The Man Who Planted Trees
by Jim Robbins
“When the Europeans landed, the forests were so thick that it’s often been said that a squirrel could travel from the Atlantic coast to the Mississippi River without touching the ground. Squirrels can’t make that journey anymore,” writes Jim Robbins in The Man Who Planted Trees.
Robbins, a New York Times science writer, thought that planting trees was a “feeble response” to the planet’s ecological crisis; that was before he met David Milarch, the charismatic and quirky tree farmer from a small Michigan town who was on a mission to save the DNA of the planet’s champion trees.

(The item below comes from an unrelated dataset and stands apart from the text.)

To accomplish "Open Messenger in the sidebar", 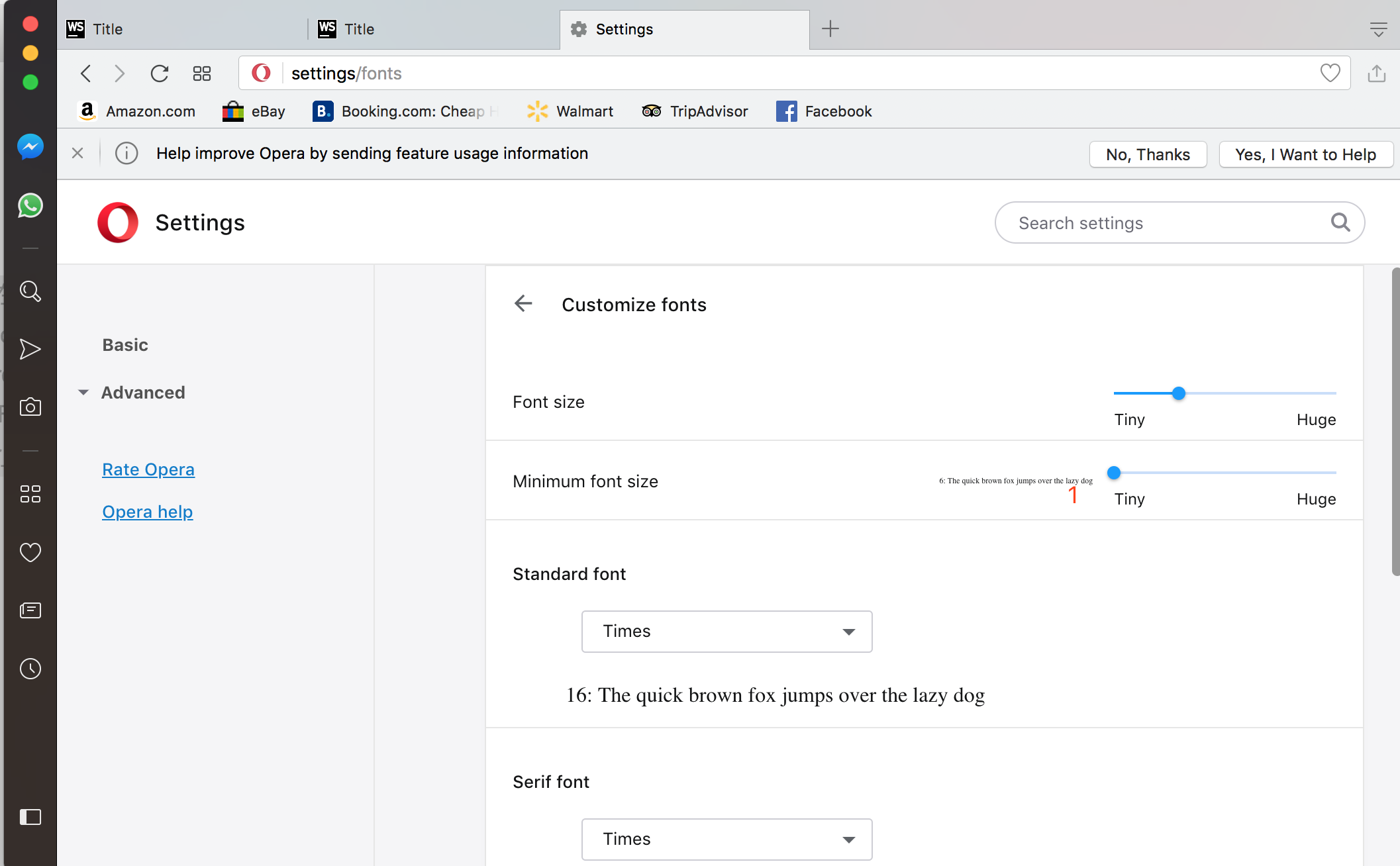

Robbins’s book is as much an adventure tale as it is a character study of a conflicted, unlikely visionary and a carefully researched report on the newly discovered ways that healthy trees and forests are essential to life on our planet. Scientists now know that trees play a role in our own health and emotional well-being: studies have shown that being among trees, even merely having a view of them, reduces our anxiety and depression, enhances the healing process, and stimulates our immune system.
There is so much more to learn, and we are running out of time. In the face of climate change, Milarch believes that cloning the few remaining ancient trees that have thrived despite the challenges to their existence may be key to the survival of the forests.
Reading the story of his passionate, visionary quest, you might agree with what Robbins came to believe: that “planting trees may be the single most important ecotechnology that we have to put the broken pieces of our planet back together.”